The patient may receive plasma, or packed red blood cells, or if there is a need both may be given. After donated blood is collected, the components are separated in a centrifuge, then a small amount of an anticoagulant is added to keep the packed red blood cells from clotting. The blood is kept in a refrigerator and is good for approximately 42 days from the date of donation.

PRBCs must be matched to the recipient , meaning that the blood type of the donor and the recipient must be compatible. If the blood is not properly matched, the result can be a life-threatening reaction, so the match is typically double checked by lab staff and nursing staff at the minimum. Approximately 1 in 8 hospitalized patients needs a transfusion.

Some patients prefer to avoid a transfusion when possible or have religious beliefs that forbid transfusions. For this reason, bloodless surgery, a group of techniques that help patients avoid or minimize the need for blood is often performed for these patients.

Extensive testing is done to prevent tainted blood from reaching the blood supply. An initial screening is done to make sure the donor has no medical conditions or high-risk behaviors that make blood donation unwise. The donor is also screened for current illnesses, such as having a cold or the flu or having an infection a risk for spreading an infection to the recipient.

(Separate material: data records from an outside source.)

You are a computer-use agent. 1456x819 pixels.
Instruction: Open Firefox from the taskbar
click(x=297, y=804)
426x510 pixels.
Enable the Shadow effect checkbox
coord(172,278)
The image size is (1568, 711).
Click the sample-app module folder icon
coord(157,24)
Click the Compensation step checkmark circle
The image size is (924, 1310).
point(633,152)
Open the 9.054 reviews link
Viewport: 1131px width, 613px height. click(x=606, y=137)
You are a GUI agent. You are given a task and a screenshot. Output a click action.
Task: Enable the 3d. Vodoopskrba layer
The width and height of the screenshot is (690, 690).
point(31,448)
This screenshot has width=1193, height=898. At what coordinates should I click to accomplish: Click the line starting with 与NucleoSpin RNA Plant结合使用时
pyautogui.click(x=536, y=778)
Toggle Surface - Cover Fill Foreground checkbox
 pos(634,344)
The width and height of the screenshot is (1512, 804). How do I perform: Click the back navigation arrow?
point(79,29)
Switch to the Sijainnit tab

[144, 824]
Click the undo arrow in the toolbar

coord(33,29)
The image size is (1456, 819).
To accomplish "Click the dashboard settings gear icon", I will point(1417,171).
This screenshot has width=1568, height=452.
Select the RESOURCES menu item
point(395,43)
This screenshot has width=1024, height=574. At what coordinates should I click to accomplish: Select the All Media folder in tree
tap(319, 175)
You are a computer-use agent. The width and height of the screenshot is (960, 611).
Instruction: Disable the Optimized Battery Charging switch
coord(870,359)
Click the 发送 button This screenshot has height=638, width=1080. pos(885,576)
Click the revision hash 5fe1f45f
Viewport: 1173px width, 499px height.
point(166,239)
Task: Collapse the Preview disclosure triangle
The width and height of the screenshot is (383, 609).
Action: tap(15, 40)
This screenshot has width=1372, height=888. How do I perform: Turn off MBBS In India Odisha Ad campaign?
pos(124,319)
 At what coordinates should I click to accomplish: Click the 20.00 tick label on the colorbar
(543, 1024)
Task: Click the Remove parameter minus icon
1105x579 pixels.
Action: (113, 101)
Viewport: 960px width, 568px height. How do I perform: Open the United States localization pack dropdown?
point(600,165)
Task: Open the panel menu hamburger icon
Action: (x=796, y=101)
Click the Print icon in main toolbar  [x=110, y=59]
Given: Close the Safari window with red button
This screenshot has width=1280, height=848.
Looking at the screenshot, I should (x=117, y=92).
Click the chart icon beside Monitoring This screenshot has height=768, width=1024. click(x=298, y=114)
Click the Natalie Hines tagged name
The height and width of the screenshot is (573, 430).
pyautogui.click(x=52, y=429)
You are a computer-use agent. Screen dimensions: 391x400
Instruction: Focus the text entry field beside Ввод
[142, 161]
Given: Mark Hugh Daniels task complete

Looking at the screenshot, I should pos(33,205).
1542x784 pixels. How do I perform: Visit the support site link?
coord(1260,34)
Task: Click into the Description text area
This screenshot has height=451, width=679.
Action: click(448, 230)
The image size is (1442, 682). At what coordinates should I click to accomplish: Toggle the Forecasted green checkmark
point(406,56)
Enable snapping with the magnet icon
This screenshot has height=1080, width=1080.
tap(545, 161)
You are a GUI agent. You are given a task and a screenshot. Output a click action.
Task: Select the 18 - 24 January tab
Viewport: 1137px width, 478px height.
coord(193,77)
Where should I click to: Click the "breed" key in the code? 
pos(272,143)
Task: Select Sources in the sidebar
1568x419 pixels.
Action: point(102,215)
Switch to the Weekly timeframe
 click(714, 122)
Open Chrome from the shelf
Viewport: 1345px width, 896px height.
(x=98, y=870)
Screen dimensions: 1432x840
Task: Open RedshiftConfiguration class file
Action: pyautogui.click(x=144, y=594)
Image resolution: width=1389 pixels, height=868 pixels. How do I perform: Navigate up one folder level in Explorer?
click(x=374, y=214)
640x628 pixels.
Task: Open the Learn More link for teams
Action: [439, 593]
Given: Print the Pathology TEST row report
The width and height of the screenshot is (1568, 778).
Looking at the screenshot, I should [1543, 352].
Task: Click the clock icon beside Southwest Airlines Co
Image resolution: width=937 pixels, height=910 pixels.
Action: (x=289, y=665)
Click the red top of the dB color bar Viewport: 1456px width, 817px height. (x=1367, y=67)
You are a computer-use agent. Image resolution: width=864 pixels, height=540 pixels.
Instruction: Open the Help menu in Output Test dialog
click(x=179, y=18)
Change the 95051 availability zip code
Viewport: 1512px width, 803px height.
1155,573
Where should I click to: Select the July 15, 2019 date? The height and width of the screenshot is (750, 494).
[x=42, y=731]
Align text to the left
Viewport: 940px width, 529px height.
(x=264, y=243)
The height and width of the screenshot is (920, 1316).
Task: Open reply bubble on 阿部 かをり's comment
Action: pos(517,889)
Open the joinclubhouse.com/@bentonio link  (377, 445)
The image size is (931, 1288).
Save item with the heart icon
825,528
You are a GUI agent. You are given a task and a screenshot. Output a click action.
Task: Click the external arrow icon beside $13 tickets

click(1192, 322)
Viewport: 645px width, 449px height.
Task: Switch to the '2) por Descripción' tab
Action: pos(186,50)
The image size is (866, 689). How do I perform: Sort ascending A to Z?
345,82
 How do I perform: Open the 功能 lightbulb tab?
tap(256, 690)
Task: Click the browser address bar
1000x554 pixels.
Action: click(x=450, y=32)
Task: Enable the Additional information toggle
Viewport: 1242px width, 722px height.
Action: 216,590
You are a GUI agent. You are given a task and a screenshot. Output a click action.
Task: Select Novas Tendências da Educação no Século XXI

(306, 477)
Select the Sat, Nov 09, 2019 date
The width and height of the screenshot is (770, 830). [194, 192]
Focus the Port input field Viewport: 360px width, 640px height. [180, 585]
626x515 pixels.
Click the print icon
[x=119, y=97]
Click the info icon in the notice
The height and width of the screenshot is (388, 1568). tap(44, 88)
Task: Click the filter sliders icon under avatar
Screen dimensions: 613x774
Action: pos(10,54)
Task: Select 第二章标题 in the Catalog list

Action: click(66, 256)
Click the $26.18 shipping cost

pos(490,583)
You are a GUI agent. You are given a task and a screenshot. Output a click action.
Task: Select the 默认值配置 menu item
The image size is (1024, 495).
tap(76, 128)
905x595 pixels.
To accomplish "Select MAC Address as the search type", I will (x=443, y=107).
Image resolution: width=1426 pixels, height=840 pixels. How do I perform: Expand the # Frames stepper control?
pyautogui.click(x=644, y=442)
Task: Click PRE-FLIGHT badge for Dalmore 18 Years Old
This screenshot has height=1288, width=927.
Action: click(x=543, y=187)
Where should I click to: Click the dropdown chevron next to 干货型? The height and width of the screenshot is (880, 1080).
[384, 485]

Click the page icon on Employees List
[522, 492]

Once the blood has been collected, it is tested for infectious diseases, including hepatitis and HIV. The blood supply in the United States is among the safest in the world, however, if you are in a country outside of the U. Abroad, you may have difficulty obtaining a blood transfusion limited supply , the supply may not be considered safe, or testing may not be adequate.

The number of units given in a transfusion can range anywhere from one unit for someone who is anemic, to forty or fifty for a critically ill patient who is hemorrhaging and will die without blood immediately. While it is true that donors are not compensated for donating their blood, aside from a token gift or a snack, blood is still quite costly. These fees help pay for the staff that runs blood drives, the laboratory that processes the blood, transportation costs, blood bank technologists who match and issue the blood, and the nursing staff that gives the blood.